Après un intéressant échange ludique sur les représentations éveillées par les lieux, Christine Partoune (Université de Liège) a expliqué l’origine de son projet, né en 1996 à l’Institut d’Ecopédagogie et devenu finalement une thèse de doctorat soutenue en février 2004 (le diaporama utilisé sera prochainement en ligne sur le site des http://www.clionautes.org).

Venue de l’éducation à l’environnement, Christine Partoune tient à l’approche systémique. Elle se demande quelles relations à l’espace peuvent favoriser un mode de pensée plus systémique, l’hypothèse étant que notre manière de parcourir l’espace contribue à construire notre espace mental. Ainsi les petits citadins tenus par la main auraient une approche plus linéaire, tandis que les enfants de la campagne pourraient davantage développer une approche systémique grâce à une plus grande liberté de mouvement et des parcours en réseau.

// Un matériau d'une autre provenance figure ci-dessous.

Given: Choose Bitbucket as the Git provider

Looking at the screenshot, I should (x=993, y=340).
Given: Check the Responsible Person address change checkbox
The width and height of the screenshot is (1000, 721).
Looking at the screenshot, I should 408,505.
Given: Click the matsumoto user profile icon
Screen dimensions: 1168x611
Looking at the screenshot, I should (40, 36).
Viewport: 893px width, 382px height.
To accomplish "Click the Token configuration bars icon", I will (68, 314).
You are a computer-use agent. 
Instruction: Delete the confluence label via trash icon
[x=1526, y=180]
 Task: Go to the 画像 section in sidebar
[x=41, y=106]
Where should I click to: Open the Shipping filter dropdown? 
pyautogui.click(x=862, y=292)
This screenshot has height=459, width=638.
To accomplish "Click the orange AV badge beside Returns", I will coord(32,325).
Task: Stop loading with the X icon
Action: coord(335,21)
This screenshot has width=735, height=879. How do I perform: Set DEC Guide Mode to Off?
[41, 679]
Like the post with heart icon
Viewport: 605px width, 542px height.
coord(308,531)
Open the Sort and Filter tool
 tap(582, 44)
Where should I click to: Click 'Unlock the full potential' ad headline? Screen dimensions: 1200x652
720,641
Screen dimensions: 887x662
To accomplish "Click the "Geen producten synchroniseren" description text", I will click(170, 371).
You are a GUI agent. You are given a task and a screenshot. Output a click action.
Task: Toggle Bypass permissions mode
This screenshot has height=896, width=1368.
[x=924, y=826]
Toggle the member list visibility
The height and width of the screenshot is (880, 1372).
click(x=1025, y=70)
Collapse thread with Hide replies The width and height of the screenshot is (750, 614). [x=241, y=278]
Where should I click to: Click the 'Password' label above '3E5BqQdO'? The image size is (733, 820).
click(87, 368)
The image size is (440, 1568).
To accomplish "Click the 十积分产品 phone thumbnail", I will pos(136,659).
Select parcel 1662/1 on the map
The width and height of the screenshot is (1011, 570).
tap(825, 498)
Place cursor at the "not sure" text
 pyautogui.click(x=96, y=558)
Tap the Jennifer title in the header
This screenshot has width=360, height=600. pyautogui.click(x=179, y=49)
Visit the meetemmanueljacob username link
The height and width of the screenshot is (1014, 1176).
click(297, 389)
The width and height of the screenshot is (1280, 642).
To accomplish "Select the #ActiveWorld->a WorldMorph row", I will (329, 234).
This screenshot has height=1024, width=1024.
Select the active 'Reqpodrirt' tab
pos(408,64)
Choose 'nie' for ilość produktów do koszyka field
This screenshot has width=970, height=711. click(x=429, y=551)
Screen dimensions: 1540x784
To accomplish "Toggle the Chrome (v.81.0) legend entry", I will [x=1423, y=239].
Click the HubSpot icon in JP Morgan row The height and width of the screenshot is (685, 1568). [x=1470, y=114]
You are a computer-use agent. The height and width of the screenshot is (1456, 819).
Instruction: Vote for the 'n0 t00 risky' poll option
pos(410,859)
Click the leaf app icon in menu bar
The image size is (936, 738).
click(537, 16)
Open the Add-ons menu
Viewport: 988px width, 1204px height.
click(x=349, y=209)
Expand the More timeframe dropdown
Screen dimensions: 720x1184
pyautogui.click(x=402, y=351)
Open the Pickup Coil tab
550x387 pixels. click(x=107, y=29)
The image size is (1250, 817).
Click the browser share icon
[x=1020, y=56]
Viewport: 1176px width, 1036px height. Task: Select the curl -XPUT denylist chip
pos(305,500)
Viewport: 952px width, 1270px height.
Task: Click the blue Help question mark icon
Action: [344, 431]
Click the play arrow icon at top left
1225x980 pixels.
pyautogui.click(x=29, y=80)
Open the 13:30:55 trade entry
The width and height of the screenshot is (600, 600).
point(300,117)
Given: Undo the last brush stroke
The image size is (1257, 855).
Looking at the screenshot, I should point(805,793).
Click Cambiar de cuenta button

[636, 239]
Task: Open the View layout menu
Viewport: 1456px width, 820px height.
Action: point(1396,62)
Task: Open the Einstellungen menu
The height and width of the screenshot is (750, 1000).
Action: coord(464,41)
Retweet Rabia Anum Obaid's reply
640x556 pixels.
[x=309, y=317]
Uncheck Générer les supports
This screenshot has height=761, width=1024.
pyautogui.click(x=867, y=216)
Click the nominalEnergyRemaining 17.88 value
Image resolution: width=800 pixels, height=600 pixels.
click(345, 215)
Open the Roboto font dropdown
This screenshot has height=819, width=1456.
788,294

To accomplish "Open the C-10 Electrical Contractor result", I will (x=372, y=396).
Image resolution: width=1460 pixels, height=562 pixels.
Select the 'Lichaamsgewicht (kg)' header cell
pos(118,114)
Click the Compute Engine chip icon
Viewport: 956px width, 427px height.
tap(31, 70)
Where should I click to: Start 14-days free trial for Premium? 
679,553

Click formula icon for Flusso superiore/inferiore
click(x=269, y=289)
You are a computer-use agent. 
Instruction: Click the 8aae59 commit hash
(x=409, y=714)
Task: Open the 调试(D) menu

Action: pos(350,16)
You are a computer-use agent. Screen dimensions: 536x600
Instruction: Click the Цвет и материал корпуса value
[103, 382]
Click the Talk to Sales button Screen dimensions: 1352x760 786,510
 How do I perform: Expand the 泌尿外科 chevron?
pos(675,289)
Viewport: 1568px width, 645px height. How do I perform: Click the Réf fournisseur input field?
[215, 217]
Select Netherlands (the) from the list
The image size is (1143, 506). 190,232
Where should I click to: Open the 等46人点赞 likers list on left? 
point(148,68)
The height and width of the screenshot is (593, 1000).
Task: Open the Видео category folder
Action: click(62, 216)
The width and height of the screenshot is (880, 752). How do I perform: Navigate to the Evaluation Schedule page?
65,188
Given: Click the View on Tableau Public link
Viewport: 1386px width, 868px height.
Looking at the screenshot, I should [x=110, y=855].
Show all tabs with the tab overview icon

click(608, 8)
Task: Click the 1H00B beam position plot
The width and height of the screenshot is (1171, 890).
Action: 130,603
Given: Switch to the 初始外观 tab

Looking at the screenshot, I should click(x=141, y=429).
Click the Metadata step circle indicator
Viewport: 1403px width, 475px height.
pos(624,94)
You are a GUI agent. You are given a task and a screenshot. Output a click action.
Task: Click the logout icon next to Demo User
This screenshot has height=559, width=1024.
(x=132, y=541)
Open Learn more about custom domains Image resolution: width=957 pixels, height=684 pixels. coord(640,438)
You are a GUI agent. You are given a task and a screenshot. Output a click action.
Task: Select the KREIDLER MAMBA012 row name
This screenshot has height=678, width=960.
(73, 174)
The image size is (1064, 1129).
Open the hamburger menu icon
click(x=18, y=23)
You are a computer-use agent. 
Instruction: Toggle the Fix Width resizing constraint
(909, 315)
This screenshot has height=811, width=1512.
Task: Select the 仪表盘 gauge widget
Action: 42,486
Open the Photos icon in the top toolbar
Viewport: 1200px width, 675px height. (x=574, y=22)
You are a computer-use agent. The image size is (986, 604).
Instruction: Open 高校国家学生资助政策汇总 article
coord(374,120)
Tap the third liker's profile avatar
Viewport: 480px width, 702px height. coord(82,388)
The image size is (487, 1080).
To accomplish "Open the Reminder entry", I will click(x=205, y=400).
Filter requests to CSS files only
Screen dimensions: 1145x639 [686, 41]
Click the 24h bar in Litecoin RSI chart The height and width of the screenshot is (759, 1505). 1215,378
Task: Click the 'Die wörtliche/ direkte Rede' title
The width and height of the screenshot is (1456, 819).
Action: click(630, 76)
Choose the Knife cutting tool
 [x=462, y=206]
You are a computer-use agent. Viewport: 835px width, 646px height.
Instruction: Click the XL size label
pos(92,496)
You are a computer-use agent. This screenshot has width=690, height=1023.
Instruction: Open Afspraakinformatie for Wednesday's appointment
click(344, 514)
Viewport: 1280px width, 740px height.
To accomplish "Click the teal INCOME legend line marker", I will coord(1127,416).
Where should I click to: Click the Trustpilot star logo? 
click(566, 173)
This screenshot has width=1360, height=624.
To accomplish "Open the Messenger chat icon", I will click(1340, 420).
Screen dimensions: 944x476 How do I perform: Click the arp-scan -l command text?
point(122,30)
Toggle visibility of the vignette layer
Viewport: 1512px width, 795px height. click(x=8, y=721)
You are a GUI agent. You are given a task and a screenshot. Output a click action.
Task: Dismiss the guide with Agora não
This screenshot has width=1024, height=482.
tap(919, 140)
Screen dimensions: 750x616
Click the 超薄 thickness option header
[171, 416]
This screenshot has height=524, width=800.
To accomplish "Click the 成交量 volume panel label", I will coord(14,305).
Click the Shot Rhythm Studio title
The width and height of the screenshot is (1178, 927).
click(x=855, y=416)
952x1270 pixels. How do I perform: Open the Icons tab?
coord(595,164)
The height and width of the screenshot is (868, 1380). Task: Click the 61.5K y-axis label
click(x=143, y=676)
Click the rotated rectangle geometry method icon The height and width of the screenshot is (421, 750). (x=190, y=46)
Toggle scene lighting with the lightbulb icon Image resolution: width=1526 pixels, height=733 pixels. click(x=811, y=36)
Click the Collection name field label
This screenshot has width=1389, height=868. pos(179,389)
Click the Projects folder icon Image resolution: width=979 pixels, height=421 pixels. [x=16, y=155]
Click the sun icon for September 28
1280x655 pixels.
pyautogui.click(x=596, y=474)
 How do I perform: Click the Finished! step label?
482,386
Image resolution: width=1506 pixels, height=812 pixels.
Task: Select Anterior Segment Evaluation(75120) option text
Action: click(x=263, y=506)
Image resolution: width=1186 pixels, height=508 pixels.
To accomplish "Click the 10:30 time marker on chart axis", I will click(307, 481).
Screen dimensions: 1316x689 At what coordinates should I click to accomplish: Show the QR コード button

Internet lui semble être l’outil idéal pour la systémie. L’hyper-texte présente en effet un caractère de non-linéarité, multi-dimentionnalité, interactivité, virtualité (son existence est conditionnée par l’utilisation par quelqu’un). La notion d’hyper-image a conduit à l’hyper-paysage. Celui-ci se présente comme un paysage panoramique en rotation lente, faisant apparaître des étiquettes sur certains éléments. Un clic sur ces étiquettes permet d’aller plus loin, vers un autre panoramique ou vers des pages d’information.


Venue de Liège, Christine Partoune est la créatrice de la notion d’hyperpaysage à la fois concept et outil pédagogique.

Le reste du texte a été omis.